On the surface, hers seems to be a Paris Hilton-type fame. Both Hilton and Lafave are of the twenty-something blonde bomb-shell breed and each flout resumes accessorized with an assortment of sexual indiscretions. Like Hilton, who's enlightened us all with Confessions of an Heiress, Lafave also promotes higher learning, and has recently taken it upon herself to advocate the immediate need for the public to read 'a book or an article' about bipolar disease. But the similarities do not stop here! Lafave's originally conceived theory, which insists that there is a link between bipolarity and sexual misconduct, proves that, like Ms. Hilton, she has no idea what she is talking about.
Paris Hilton seems bred for the kind of sexual deviance for which she's been known, after all, her family does own a hotel chain. It's quite possible that acting irresponsibly is all Paris is capable of. And that seems to suit her perfectly; she has enough money to support three lifetimes of sloth and sex.
Similarly, it's obvious that Debra Lafave won't gain recognition through achievement. But unfortunately she hasn't the funds to support the lifestyle of a hotel harlot for long. And she herself knows that she won't pay the mortgage by being famously beautiful. An embarrassingly unsuccessful stint at modeling taught her that. There seems to be a plan in place, however. Notoriety is the trick of Lafave's trade.
Why would a young woman, functioning in a normal job and married to a successful man, simultaneously destroy her career and marriage for a short lived relationship with fourteen year old? Debra Lafave would have you believe that it was an intense psychological cocktail of bipolar disease and anorexia which motivated her to have sex with her student. But since neither of these conditions is linked with predatory sex, Lafave has left us to interpret her acts as a deviously creative way to garner attention.
And it's working. Oddly enough, becoming a pedophile is a very effective way to turn heads.
STARmeter Rankings publishes a weekly roster of public figures based on the attention they receive on the widely popular Internet Movie Database (IMDB). Apparently, it's a tough list to climb. Even with American Idol in full swing, Paula Abdul is ranked just 561. Wildly popular Sex and the City star Kim Cattrall sits at 549, and even Oprah hasn't climbed any higher than 547. At 521, Debra Lafave basks above them all.
Initially, it seems unfair that a person guilty of such behavior receive more attention than a philanthropist such as Oprah. But thankfully, the attention Lafave will be getting isn't the kind she's likely to want. Lafave urges us all to read more about the illness that makes 'good people do bad things.' But the Makes & Models motorcycle magazine she tastelessly posed for 6 years ago is probably the only thing people will read with Lafave in mind.

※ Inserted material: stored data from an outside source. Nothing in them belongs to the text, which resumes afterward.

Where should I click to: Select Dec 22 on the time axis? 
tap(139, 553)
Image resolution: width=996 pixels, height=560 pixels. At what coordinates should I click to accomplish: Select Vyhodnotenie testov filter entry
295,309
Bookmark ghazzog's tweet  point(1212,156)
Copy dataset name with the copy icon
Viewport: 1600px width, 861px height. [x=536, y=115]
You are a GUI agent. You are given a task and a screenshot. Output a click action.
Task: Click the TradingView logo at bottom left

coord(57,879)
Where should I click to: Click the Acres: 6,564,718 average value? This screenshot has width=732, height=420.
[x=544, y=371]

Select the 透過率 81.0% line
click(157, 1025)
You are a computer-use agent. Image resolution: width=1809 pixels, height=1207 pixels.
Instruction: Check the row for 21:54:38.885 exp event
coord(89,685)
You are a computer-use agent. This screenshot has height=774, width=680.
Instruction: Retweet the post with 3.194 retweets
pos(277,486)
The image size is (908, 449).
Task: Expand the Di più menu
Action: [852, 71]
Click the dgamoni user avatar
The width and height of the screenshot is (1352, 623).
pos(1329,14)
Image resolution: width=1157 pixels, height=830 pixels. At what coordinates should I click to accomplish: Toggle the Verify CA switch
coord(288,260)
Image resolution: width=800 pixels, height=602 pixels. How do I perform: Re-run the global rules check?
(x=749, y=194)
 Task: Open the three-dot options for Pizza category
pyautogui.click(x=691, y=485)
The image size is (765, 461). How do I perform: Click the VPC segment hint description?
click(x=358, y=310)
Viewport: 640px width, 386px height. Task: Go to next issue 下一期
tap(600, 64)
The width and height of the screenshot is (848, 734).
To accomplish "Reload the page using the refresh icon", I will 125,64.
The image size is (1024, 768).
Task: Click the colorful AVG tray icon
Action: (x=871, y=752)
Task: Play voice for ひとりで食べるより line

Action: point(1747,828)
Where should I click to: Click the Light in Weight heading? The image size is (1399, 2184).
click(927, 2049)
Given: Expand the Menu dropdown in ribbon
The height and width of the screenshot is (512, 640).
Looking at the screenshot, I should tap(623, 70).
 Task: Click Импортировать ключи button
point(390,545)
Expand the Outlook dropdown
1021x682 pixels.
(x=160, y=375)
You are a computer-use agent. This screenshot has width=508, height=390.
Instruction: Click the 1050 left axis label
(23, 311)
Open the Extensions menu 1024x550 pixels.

She will be getting attention in the world of documentary film-making however. After School, a Powerhouse Pictures project currently in production, will examine the Lafave case as well as others like it, in an introspective look at student teacher sex-scandals. Here, it will be Owen Lafave, Debra's ex-husband, whose voice will be heard, as he narrates the film, which, incidentally, is ranked number one on IMDB's Documentary MOVIEmeter.
Lafave didn't follow the career path of the typical school teacher as a role-model. She didn't make it as a motorcycle model either. But she has become a model of study, a primary source of discovery in to the double standard we have as a nation and a society as a whole. And hopefully, as part of a social problem in desperate need of remedy, Lafave will harvest all of the attention she can get.